------ PROVIDED MATERIAL ------
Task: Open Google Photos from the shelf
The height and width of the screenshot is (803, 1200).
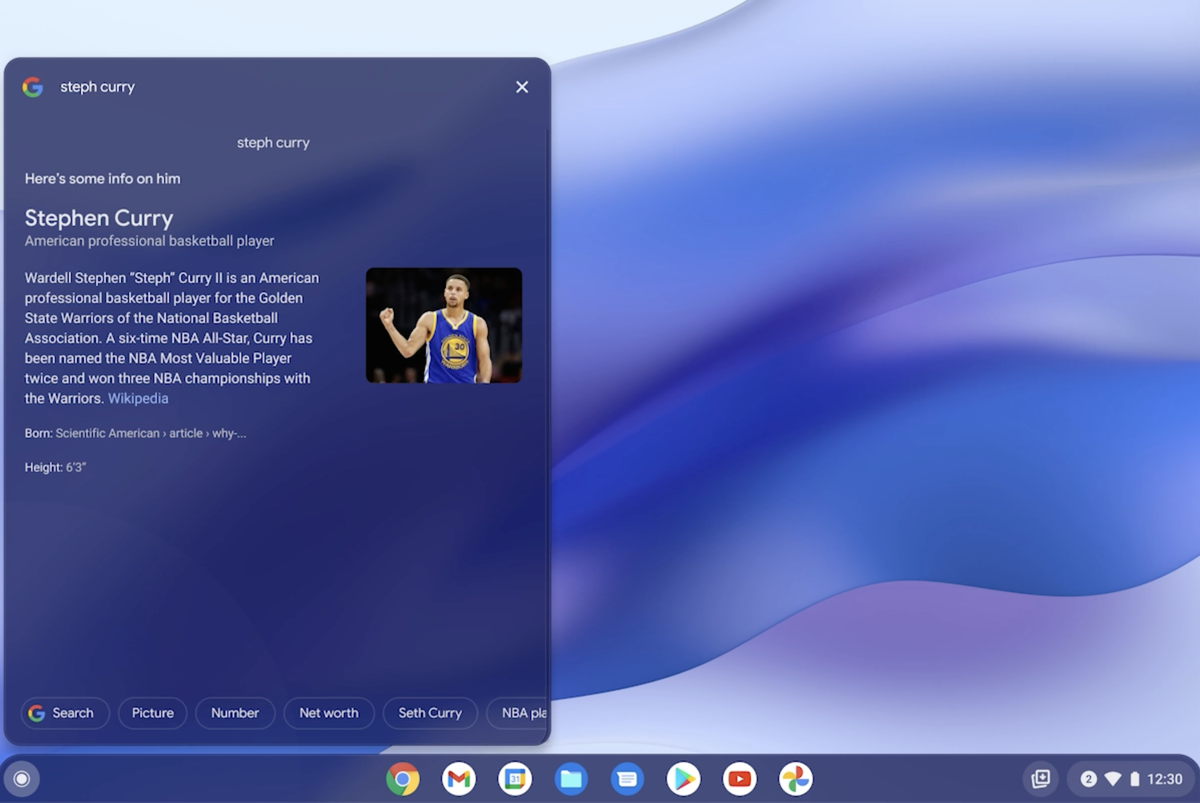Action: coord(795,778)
------
------ PROVIDED MATERIAL ------
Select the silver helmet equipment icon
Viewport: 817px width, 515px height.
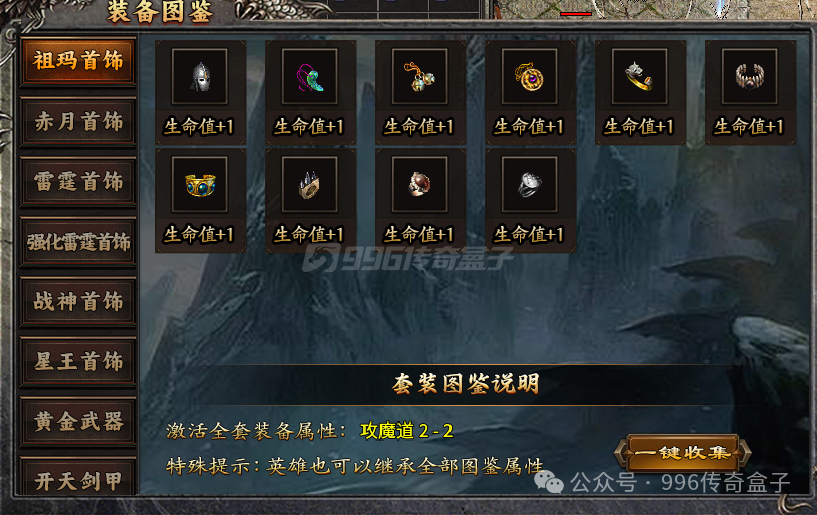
------
------ PROVIDED MATERIAL ------
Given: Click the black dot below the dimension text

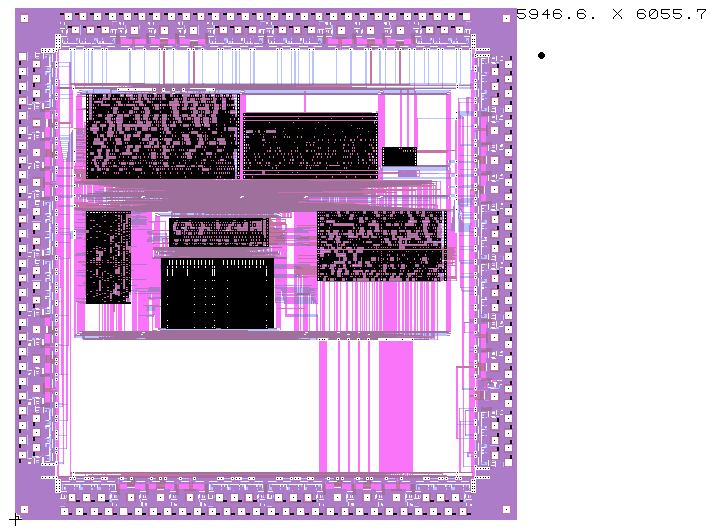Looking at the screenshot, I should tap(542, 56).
------
WHAT TO DO: Your answer must be the lines above from the one containing "Select the silver helmet equipment icon" to the one containing "Viewport: 817px width, 515px height.", both included, restated word for word.

WRITTEN ANSWER:
Select the silver helmet equipment icon
Viewport: 817px width, 515px height.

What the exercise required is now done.